- What the task requires -
Line by line, set down all the data below exactly, omitting any picture.

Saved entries
********************

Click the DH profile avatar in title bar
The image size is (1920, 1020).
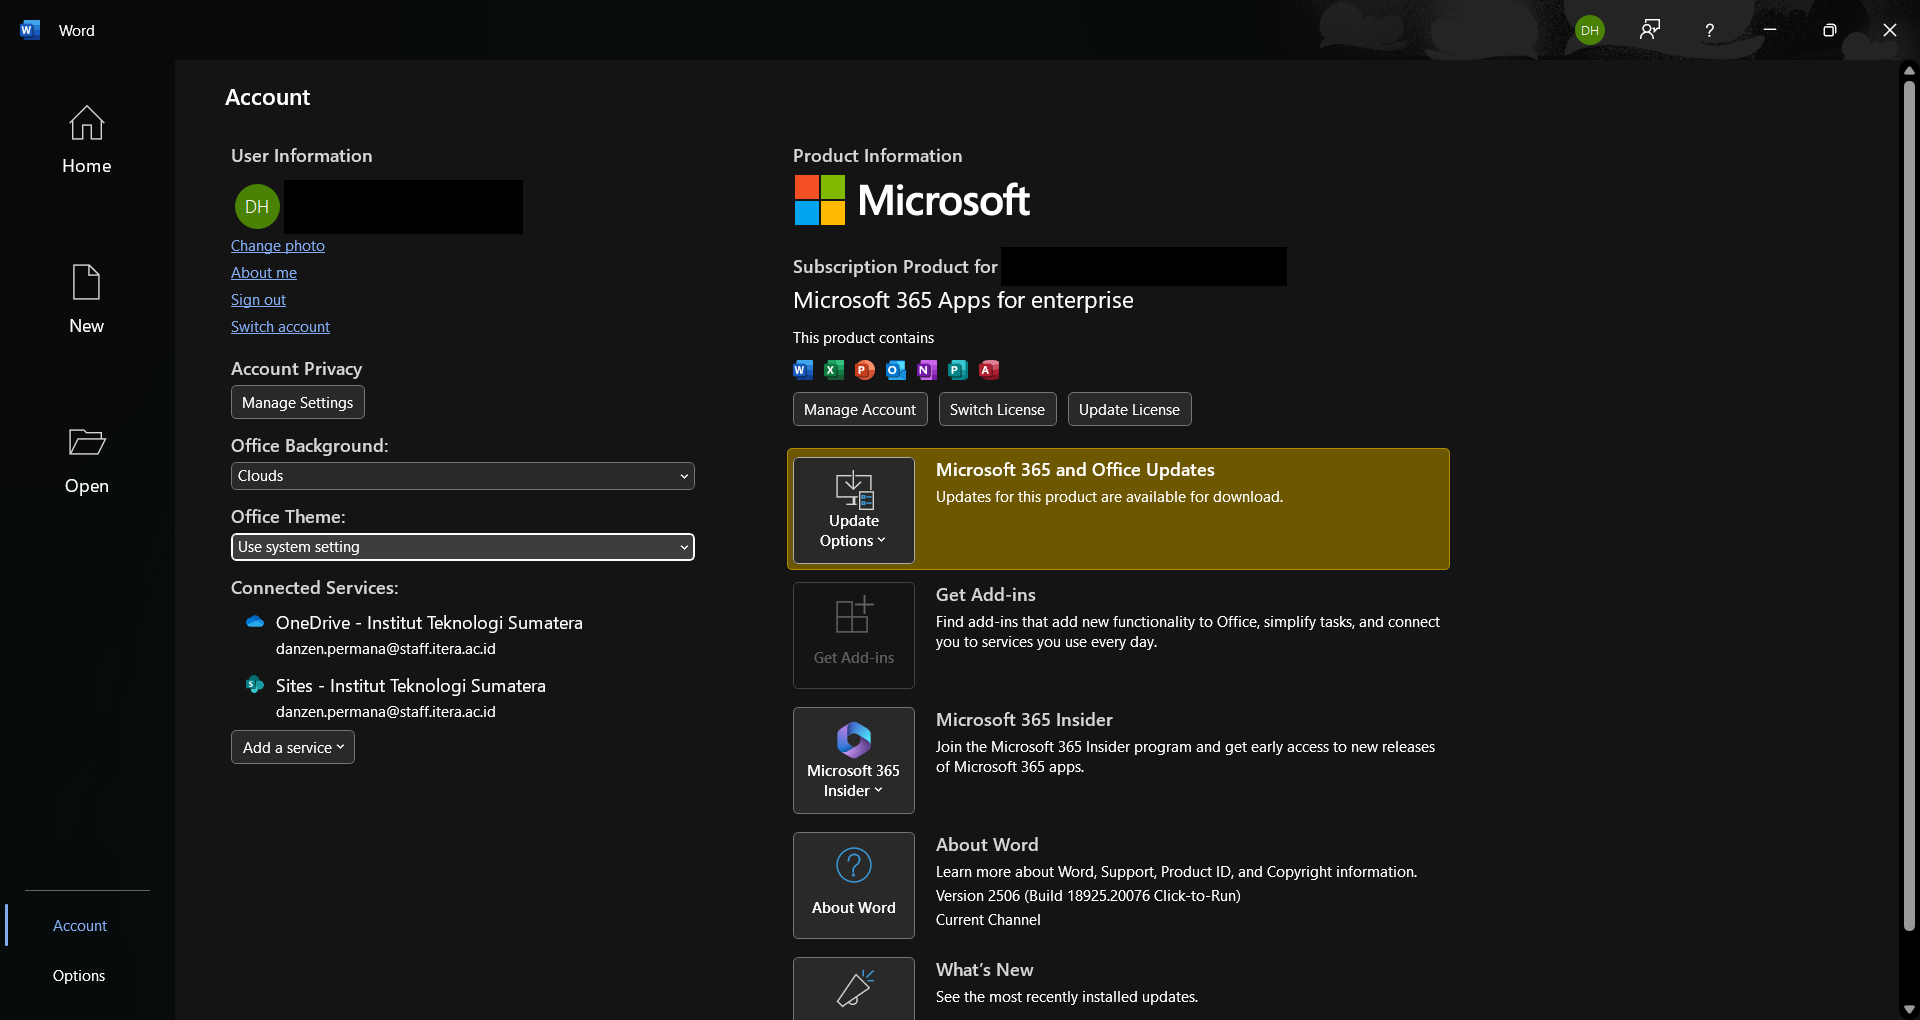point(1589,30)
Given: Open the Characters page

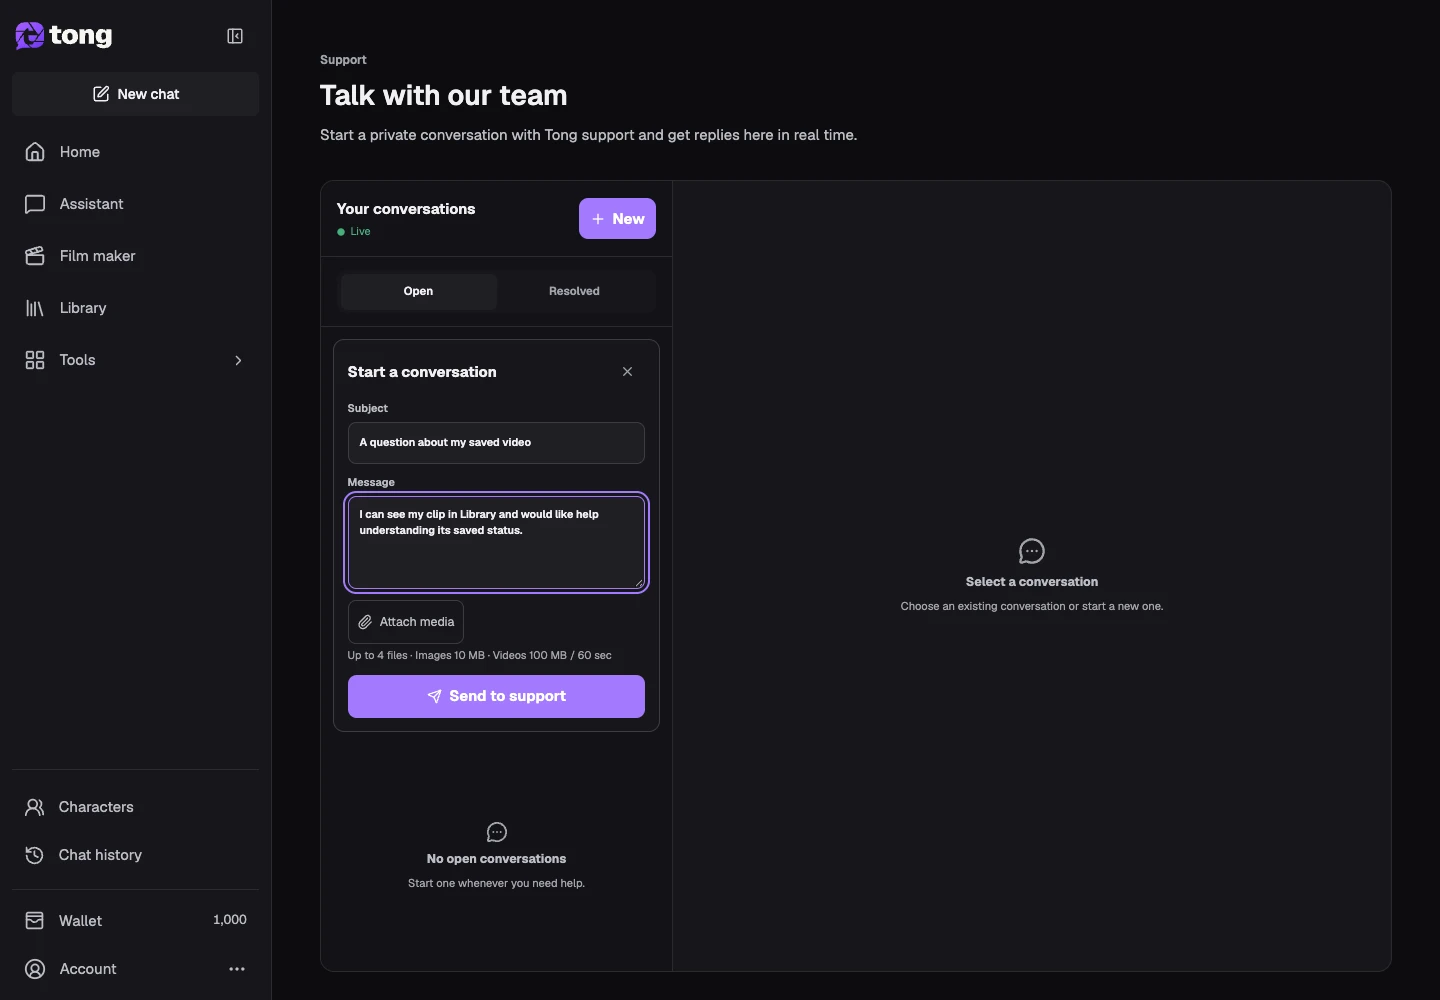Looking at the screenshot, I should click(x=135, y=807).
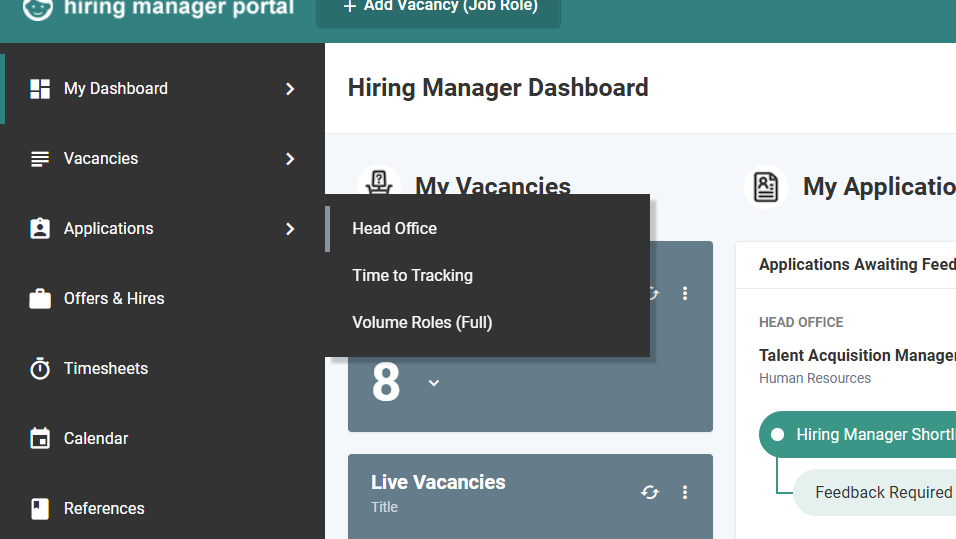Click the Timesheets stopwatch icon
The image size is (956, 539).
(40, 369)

********************

- Written response -
Click the DH profile avatar in title bar
The image size is (1920, 1020).
point(1589,30)
Given: Open the Characters page

Looking at the screenshot, I should click(x=135, y=807).
Click the Timesheets stopwatch icon
The image size is (956, 539).
(40, 369)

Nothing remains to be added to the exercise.